I set down my fork and considered the question. Do I want to talk about it? Do I want to relive the terror and the helplessness and the sick, familiar dread of being under my father's control again?

No. Not really.

But I also know that if I don't say something—if I don't at least try to explain—then Ethan and Alex and Mason are going to keep walking on eggshells around me. Keep looking at me like I'm fragile. Keep hovering like I'm going to break.

"Yeah," I said finally. "Yeah, I think I need to. When they're done showering. I should—I should probably tell all of you at once."

Mason nodded, his expression serious. "Okay. Whenever you're ready."

I reached across the table and took his hand again, just needing the contact. He let me, his thumb stroking gently over my knuckles in a soothing rhythm that made my eyes prick with sudden, stupid tears.

God, when did I become this person? This soft, emotional mess who cries at the slightest kindness?

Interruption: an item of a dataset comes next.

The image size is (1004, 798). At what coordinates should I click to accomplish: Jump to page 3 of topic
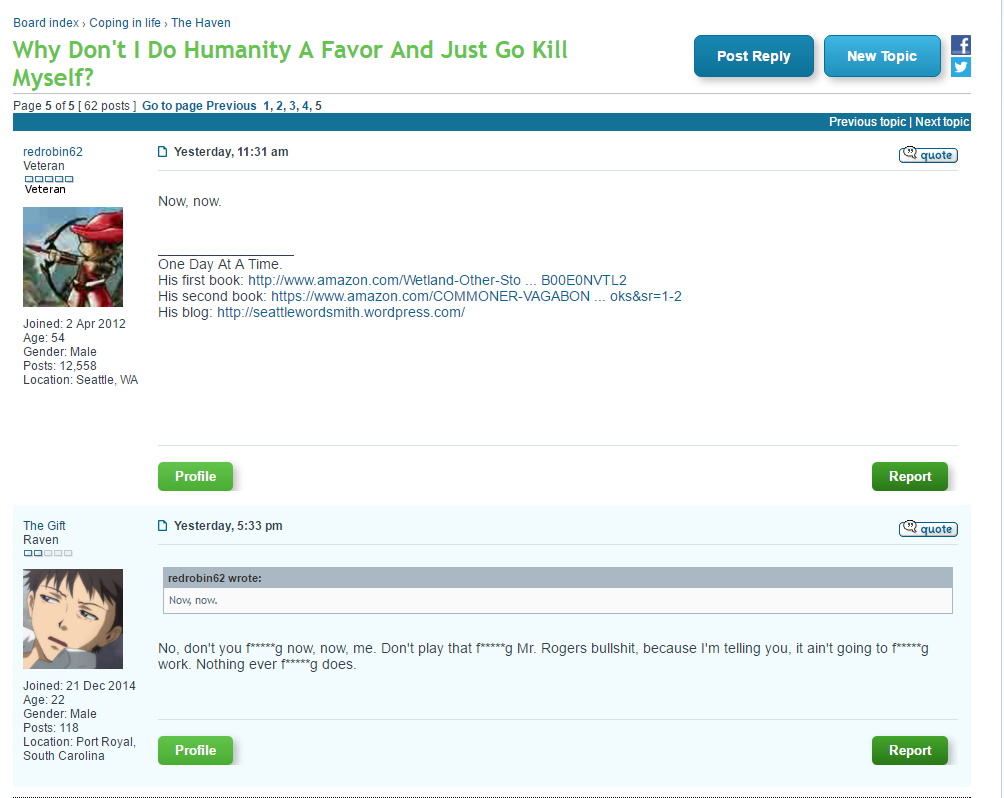point(292,106)
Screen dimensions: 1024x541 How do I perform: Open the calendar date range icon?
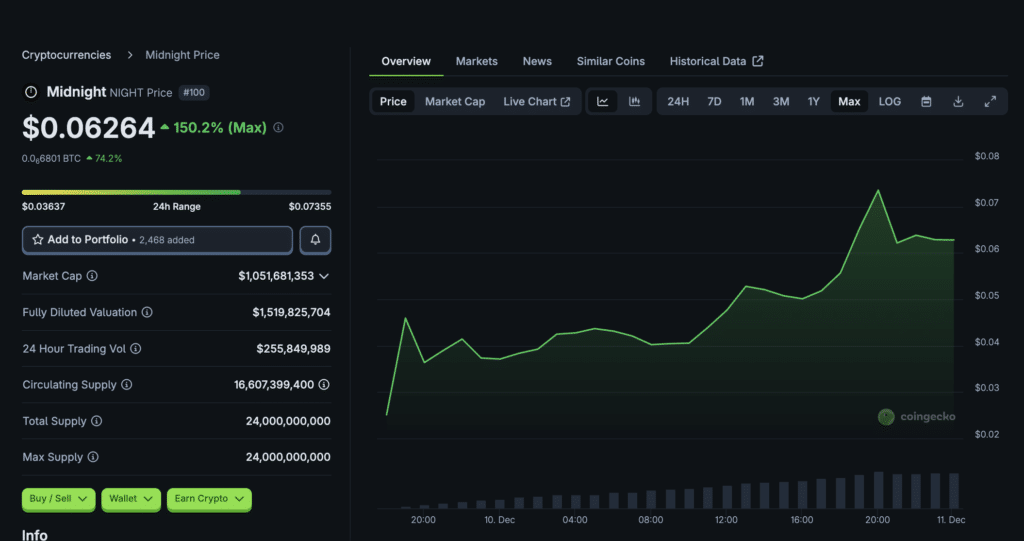[926, 101]
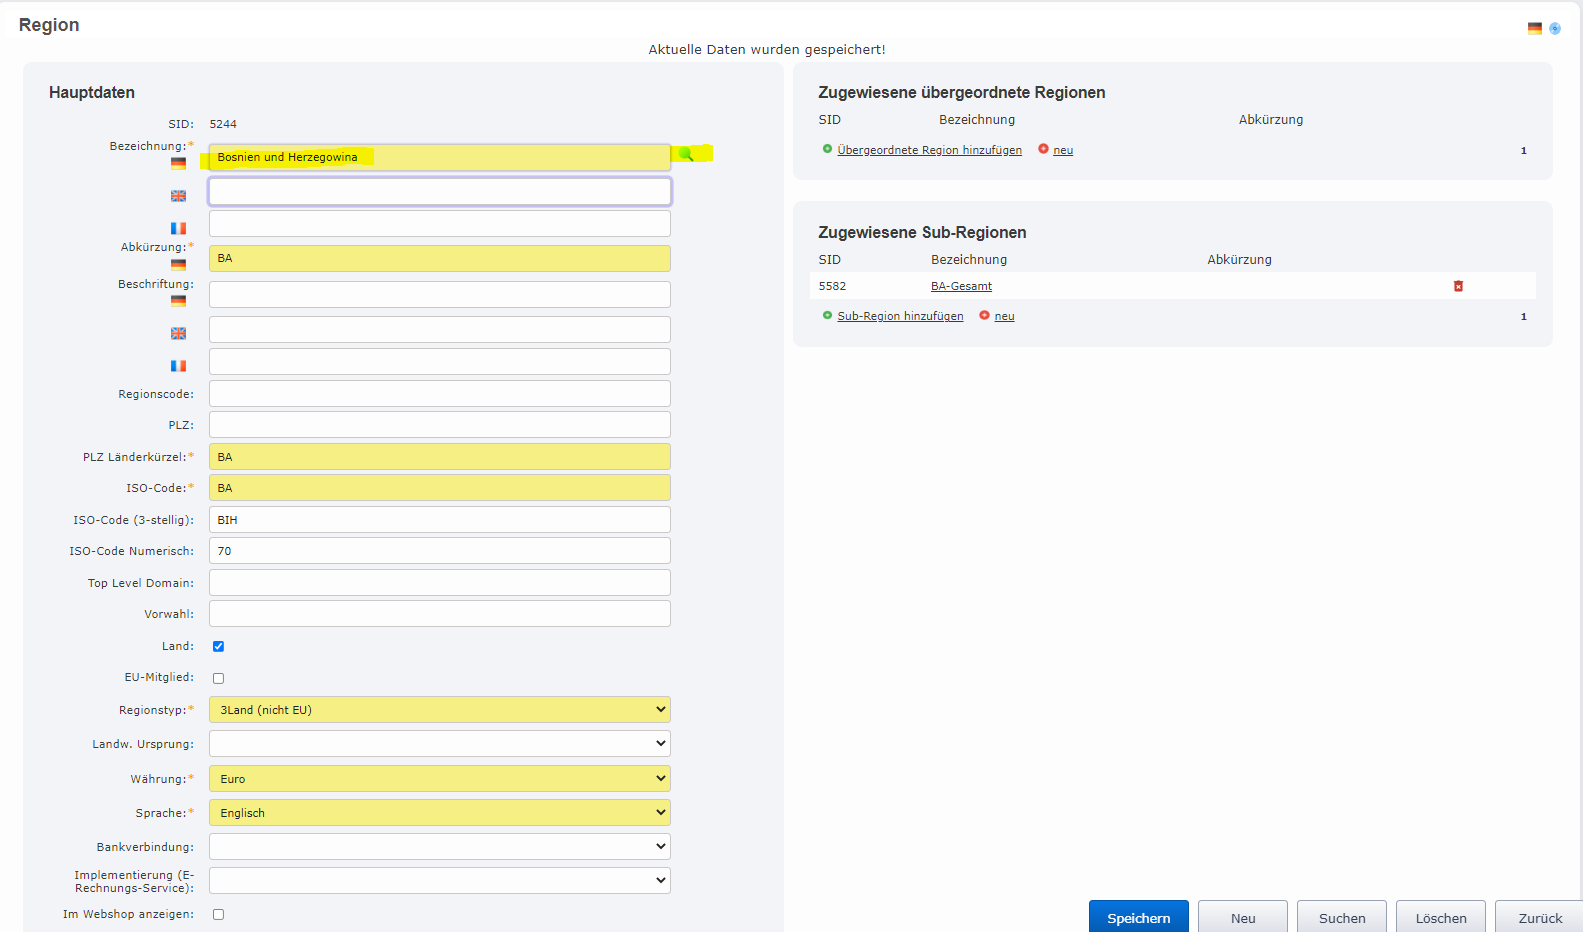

"I'm glad you're here," I said again, because I can't seem to stop saying it. Because it's true and I need him to know it.

"Me too," Mason whispered.

We finished breakfast just as Ethan and Alex emerged from the hallway, both freshly showered and looking marginally more human. Ethan's hair was still damp and sticking up in odd directions, and Alex had that crisp, put-together look he always manages even first thing in the morning.

"Is there food left?" Ethan asked hopefully.

Mason gestured to the counter. "Help yourselves."

They loaded up plates and joined us at the table, which suddenly felt very crowded with four people squeezed around it. Our knees bumped under the table. Elbows jostled for space. It should be awkward, but somehow it's not. Somehow it just feels—right.

They ate in relative silence while we kept them company, the only sounds the clink of forks against plates and the occasional murmur of appreciation for Mason's cooking. But I could feel the weight of unspoken words pressing down on us, the questions they're all too careful to ask.

Finally, I took a breath.

"I need to tell you what happened," I said. "All of it."

And I mean all of it. Not just what my father did yesterday in that parking lot, but everything. Everything since I was eighteen—maybe even before that. The parts of myself I've kept carefully hidden, locked away where no one can see. The cold, calculating side that orchestrated a man's death. The ruthless streak that manipulated and lied and did whatever it took to survive. The darkness that lives in me, the capacity for cruelty that I've inherited from my father whether I want to admit it or not.

If they're going to help me—if they're going to stand by me through whatever comes next—they deserve to know exactly who they're protecting. Not the sanitized version. Not the girl who had no choice. But the truth: that some part of me enjoyed watching my father's world collapse. That I felt satisfaction, not guilt, when Marvin died. That I'm capable of things that would make them see me differently.

Maybe see me the way I see myself sometimes, in the dark hours of the night when I can't sleep.

Maybe finally understand that I'm not just a victim who needs saving. I'm something else entirely—something harder and sharper and far more dangerous than they realize.

And if that makes them leave, then at least I'll know now. Before I let myself need them any more than I already do.